Steven Morell: How do you do outbound? Are you cold mailing people? Are you cold calling them? How does that

Greg Butler: Yeah. Yeah. I don't know. Do cold calls work for you? I don't know. Probably not. Too often, right? 

Steven Morell: I'm a cold call junkie but I don't get to do cold calls. Yeah I used to love to do cold calls. I hated the first 10, but Once I was warmed up, I loved doing this. I haven't done this in years.
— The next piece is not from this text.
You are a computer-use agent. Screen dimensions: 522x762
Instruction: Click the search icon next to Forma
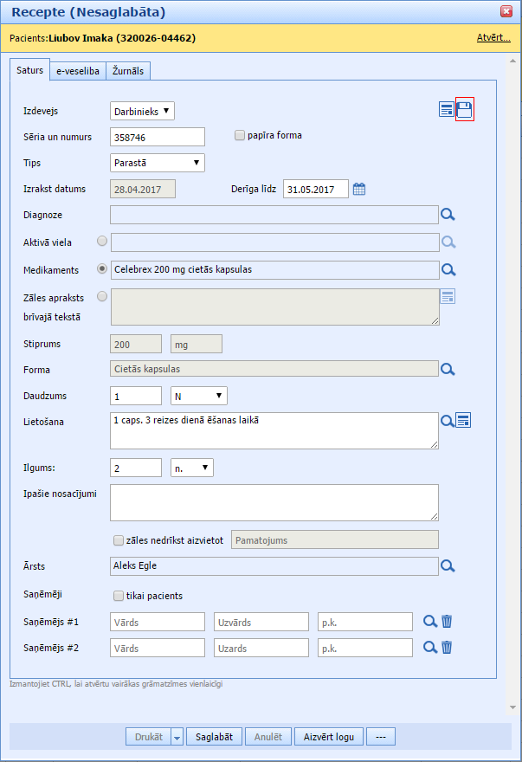tap(448, 370)

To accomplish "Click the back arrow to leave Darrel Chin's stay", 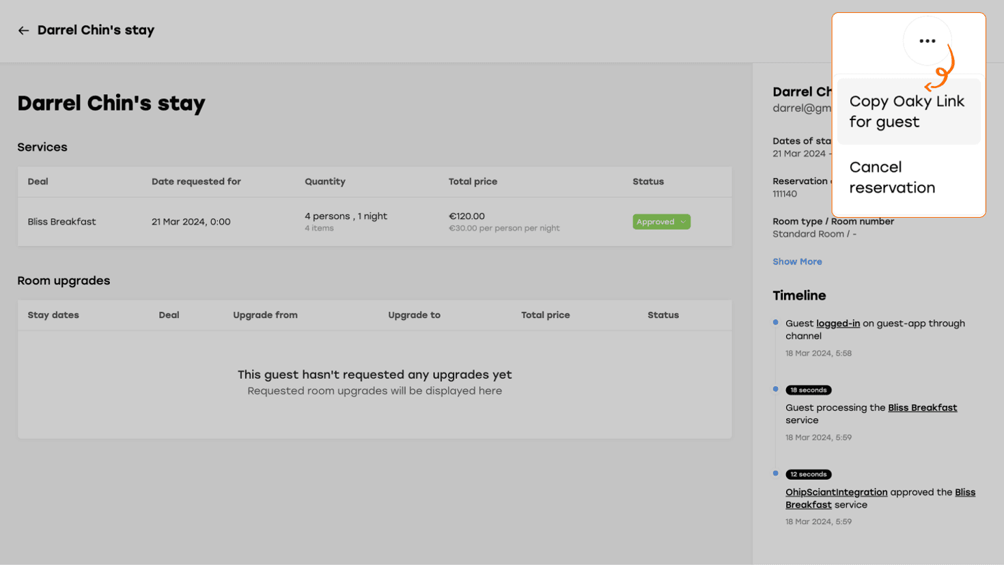I will click(23, 30).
Greg Butler: Yeah modern prospecting and modern outbound hunting sales is tough. It's very tough. So if you're out there listening and you're doing that job, I tip my cap to you. It's a tough job. I actually think it's harder than when you could cold call because the vast majority of people don't answer unknown phone numbers anymore. In the United States, at least, and I believe it's in many other countries as well, you get a call on your phone that says spam likely or scam likely, or it says unknown. So, with the advent of caller ID and more information, consumers have been more educated and they don't answer the phone. So how do you connect with the right type of customers, right? The first is. You have to use your network, right? So I always tell all of our sellers, they will connect with every single person on LinkedIn at the company at exit, right? We're about 470 to 500 people depending on where we're on a hiring surge right now. So I'm not exactly sure where the number is right now, but probably just a little North of 470. And with all of those,

Steven Morell: Team size of…

Greg Butler: That's me. That's correct. That's the entire company. That's the…

Steven Morell: How big is the sales team?

Greg Butler: My sales team in the United States is 15 or is going to be 15. And then globally, I don't actually know off the top of my head. I would estimate it's probably about 50, but I'm not. I'd have to double check that number. Yeah. 

Steven Morell: Yeah.

Greg Butler: Yeah, ballpark…

Steven Morell: And how are you structured? You're, you said you're VP sales Americas. I assume there is a VP sales Europe.

Greg Butler: Europe is such a big market for us that we actually have many VPS throughout Europe. So for the Americas, we have one. Within Europe, we have probably five different VPS that run different regions or even different verticals. So we have a VP of just the hyperscalers, just those. Five or six customers. I said that they are really massive content providers and bandwidth boxes, we have a VP of the UK in Ireland, we have a VP that's located in Paris. We have one that's located in Prague. And I think that's it. Yeah,

Steven Morell: Yeah, that makes a lot of sense. And they all report to a chief revenue officer.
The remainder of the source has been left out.